▶ PROVIDED DATA:
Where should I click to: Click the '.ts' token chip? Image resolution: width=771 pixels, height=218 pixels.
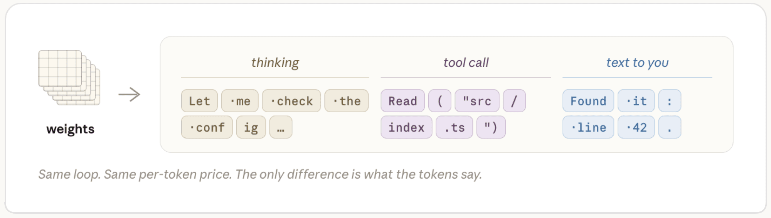point(454,127)
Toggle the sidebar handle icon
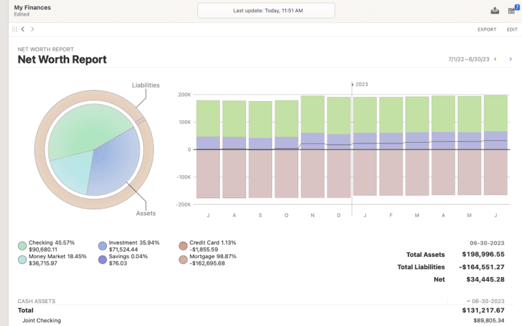 coord(14,29)

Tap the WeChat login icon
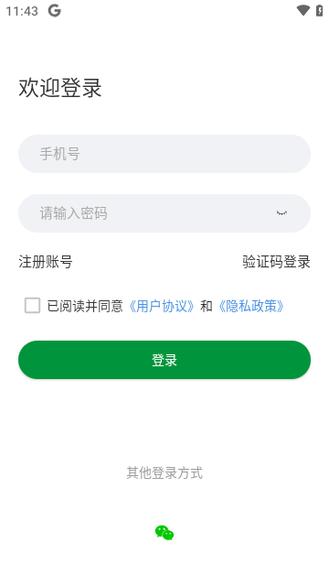tap(165, 533)
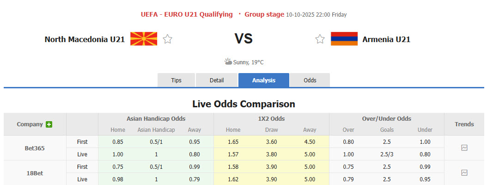
Task: Favorite North Macedonia U21 with star icon
Action: tap(168, 39)
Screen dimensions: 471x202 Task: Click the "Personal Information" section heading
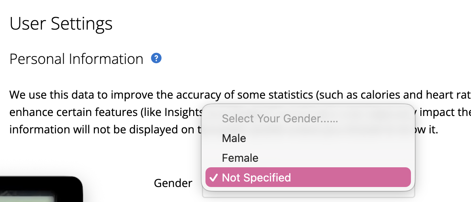(76, 59)
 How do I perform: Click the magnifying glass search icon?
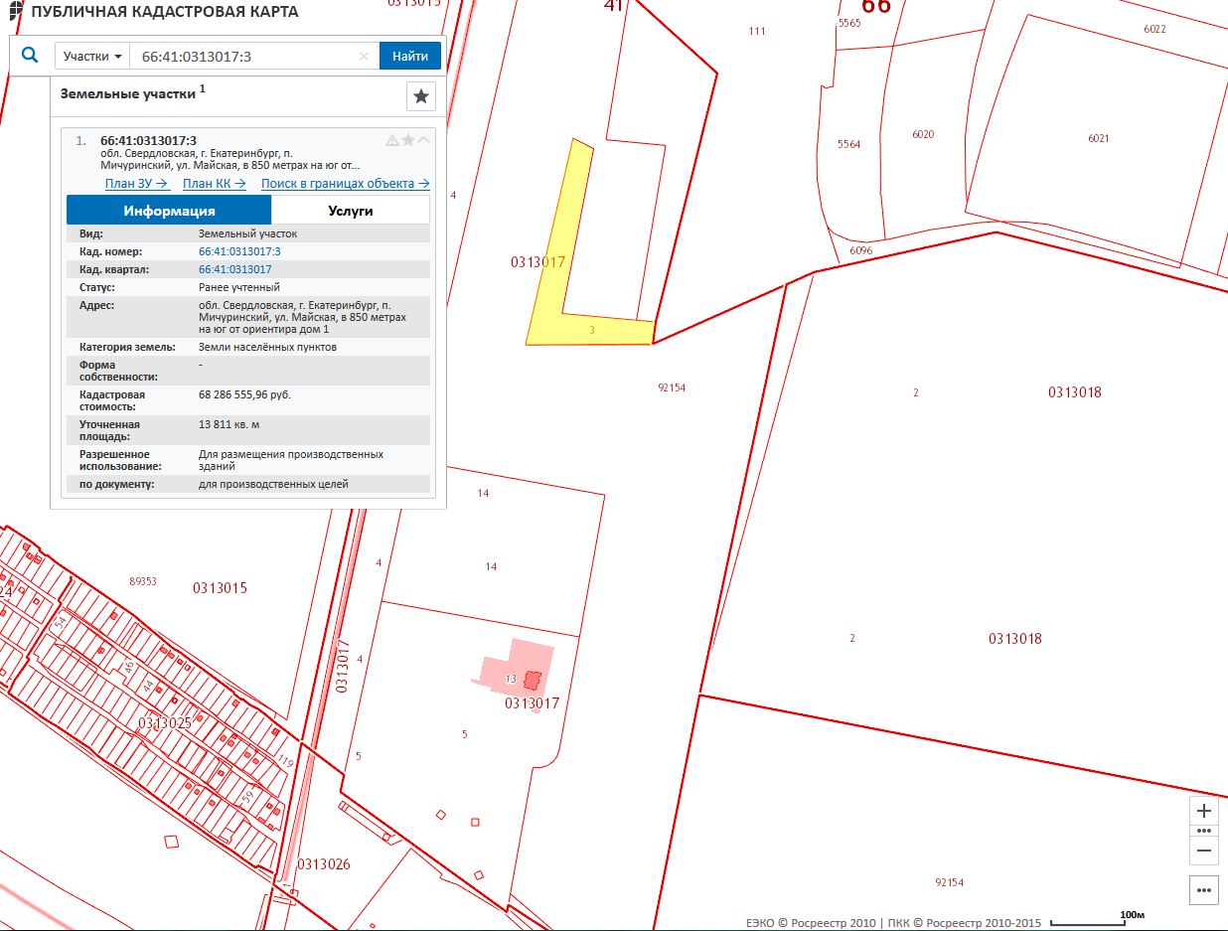click(30, 56)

▶ PROBLEM STATEMENT:
Reproduce the full listing faithfully, but do not carry over any pictures.

▶ TASK OUTPUT:
Where should I click to: Click the '.ts' token chip? Image resolution: width=771 pixels, height=218 pixels.
point(454,127)
Toggle the sidebar handle icon
 coord(14,29)

Tap the WeChat login icon
tap(165, 533)
Task: Favorite North Macedonia U21 with star icon
Action: tap(168, 39)
Screen dimensions: 471x202 Task: Click the "Personal Information" section heading
(76, 59)
 How do I perform: Click the magnifying glass search icon?
click(30, 56)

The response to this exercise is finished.